Here’s the thing about the evolving Magic Mike series: It’s not about the stripping. Sure, the dance moves are fantastic, but at the heart of it, it’s about Mike Lane (Channing Tatum) trying to find his way amid shady club owners (Magic Mike), impending adulthood (Magic Mike XXL), and, finally, being someone’s everything while becoming the man he’s meant to be. It all comes to a close with Magic Mike’s Last Dance, the final chapter of an 11-year saga.
Eleven years of watching Mike and his dance partners tantalize their audiences with writhing and suggestive gyrations. It’s quite a legend Tatum has made from his former days as a male entertainer, and this installment finds his proxy taking more of a creator role rather than staying in the limelight. Suddenly whisked from Miami to London by socialite Maxandra “Max” Mendoza (Salma Hayek Pinault) after a night of awakening her passion, he finds himself as the new director of a stage show.

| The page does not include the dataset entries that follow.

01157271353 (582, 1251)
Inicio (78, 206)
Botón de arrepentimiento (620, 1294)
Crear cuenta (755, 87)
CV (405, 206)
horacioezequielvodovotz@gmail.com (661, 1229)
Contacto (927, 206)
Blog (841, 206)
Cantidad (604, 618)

Seriously. A London theatre has been put at his disposal to retool the play they’ve got running – a ho-hum show about a woman forced to choose between love and money, which backhandedly reflects the film’s theme and Max’s story. Along with the theatre comes a multitude of problems: Max’s pending divorce from a wealthy husband, her social standing, building permits, and – most importantly – Max’s daughter, Zadie (Jemelia George). Worst of all, Mike and Max have electricity flowing between them that they absolutely must deny in order to get this job done.
It’s a thin setup – especially considering the kind of stiff-upper-lip kind of play it is and what Max has planned for the revamp – and it leans a little toward the familiar setup of Magic Mike XXL, where Mike leads a gang of intrepid performers on one last hurrah while accompanied by a bedeviling MC. But Steven Soderbergh’s return to the franchise as director (he only carried cinematography and editing duties for the second film) has ensured plenty of visual fun, and his signature matter-of-fact style that gives room for writer Reid Carolin’s script to pop.
Of course, a lot of it seems off-the-cuff when played straight by Channing Tatum, which contrasts Salma Hayek Pinault’s fiery performance. The film’s purpose lies in Max, as it’s her project; it is also her statement, her master’s thesis after frequently starting and stopping what Zadie calls her “phases.” She’s done it so many times, she’s earned the nickname “Queen of the First Act.” Initially, she’s seen walking through her own fundraiser “like a zombie,” as one observer notes; but when Mike enters her life, something is stirred within her that she needs to share with everyone, to make an audience feel like she does after one of Mike’s gravity-defying dances. And what do you know – through her failed marriage, she owns the theatre where she can stage her vision.
Through Max’s harried and devil-may-care initiative, we also see Mike find his awakening. Zadie’s deadpan, pointed narration (which pops in and out like a Shakespearean chorus) lets us know that the pandemic hasn’t been kind to Mike’s furniture business and that he’s had it rough the last few years. When we first lay eyes on him, he’s working as a gentle bartender at the aforementioned fundraiser, where a former client recognizes him with veiled references to his old profession. But the further along we go on this journey, we see Mike’s eyes lighting up in his interactions with Max and as he directs new talent to give their audience the experience of a lifetime.
Stylistically, Soderbergh pulls out all the stops – pre-lapped dialogue, distorted fisheye photography (check out the tilt shot introducing us to the Rattigan Theatre), and a crafty mix of bold and muted lighting – to keep us in the moment. If he’s not engaging us with the heat from the dancers (cheers to choreographers Alison Faulk and Luke Broadlick!), then he’s letting Mike’s strange surroundings speak for themselves. He also gets down-to-earth performances which make this film more than just a comedy; there’s a spark he creates by allowing us to feel like we’re flies on the wall watching Mike’s and Max’s lives in upheaval, which more than supplies ample laughs and drama.